Start of RECORDS FOR THE TASK

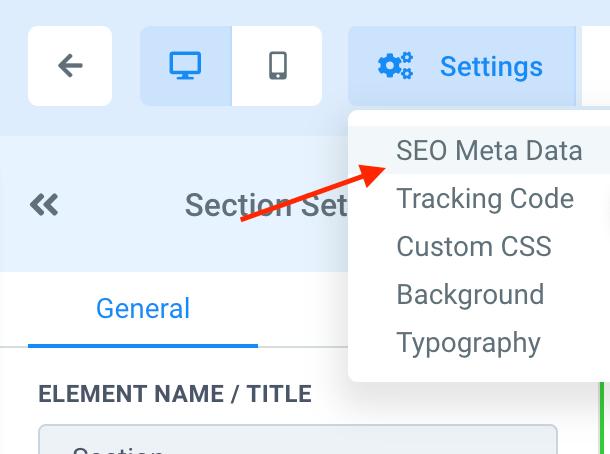This screenshot has height=454, width=610.
Task: Click the gears icon beside Settings
Action: pyautogui.click(x=395, y=67)

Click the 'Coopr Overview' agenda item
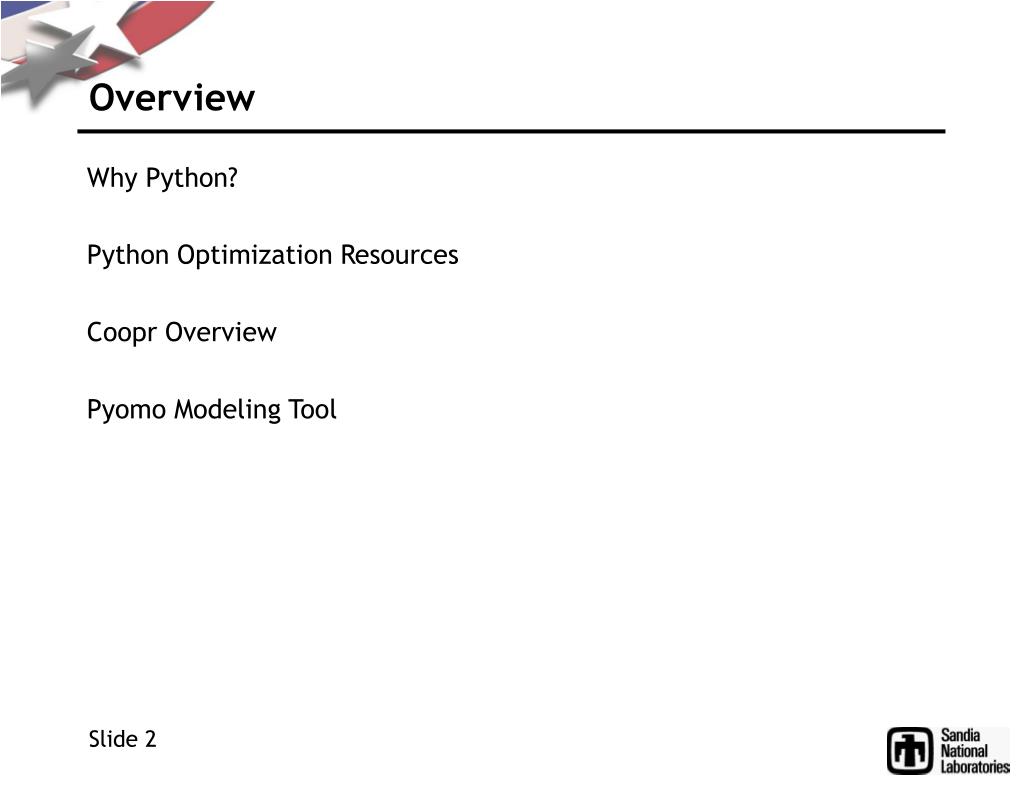pyautogui.click(x=182, y=333)
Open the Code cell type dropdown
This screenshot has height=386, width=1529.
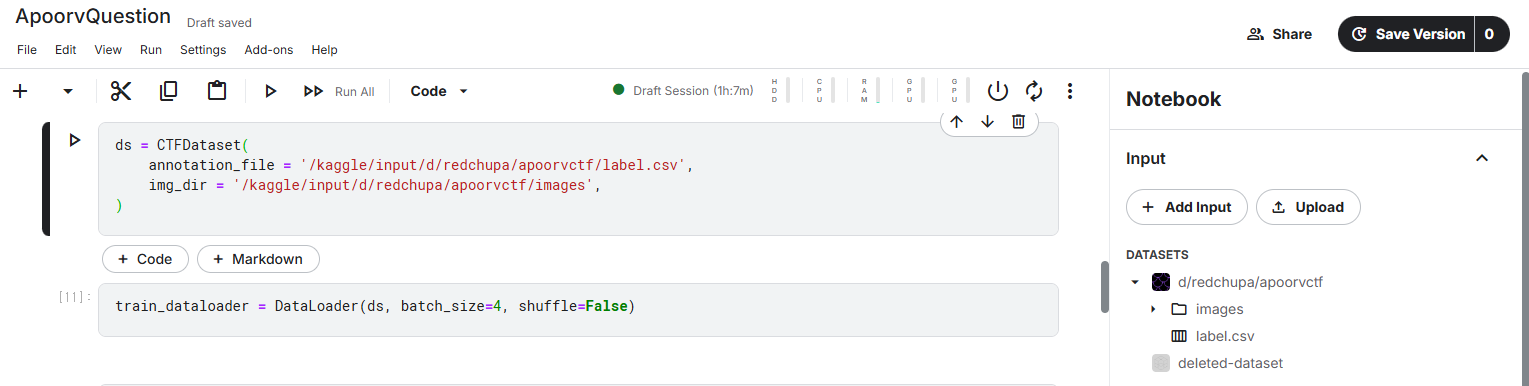coord(439,91)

End of RECORDS FOR THE TASK

**WHAT TO WORK ON:**
Extract, word for word, every line from the one containing "Click the 'Coopr Overview' agenda item" to the end of the data above, both ends included, and leave out the pictures.

**FINAL ANSWER:**
Click the 'Coopr Overview' agenda item
pyautogui.click(x=182, y=333)
Open the Code cell type dropdown
This screenshot has height=386, width=1529.
coord(439,91)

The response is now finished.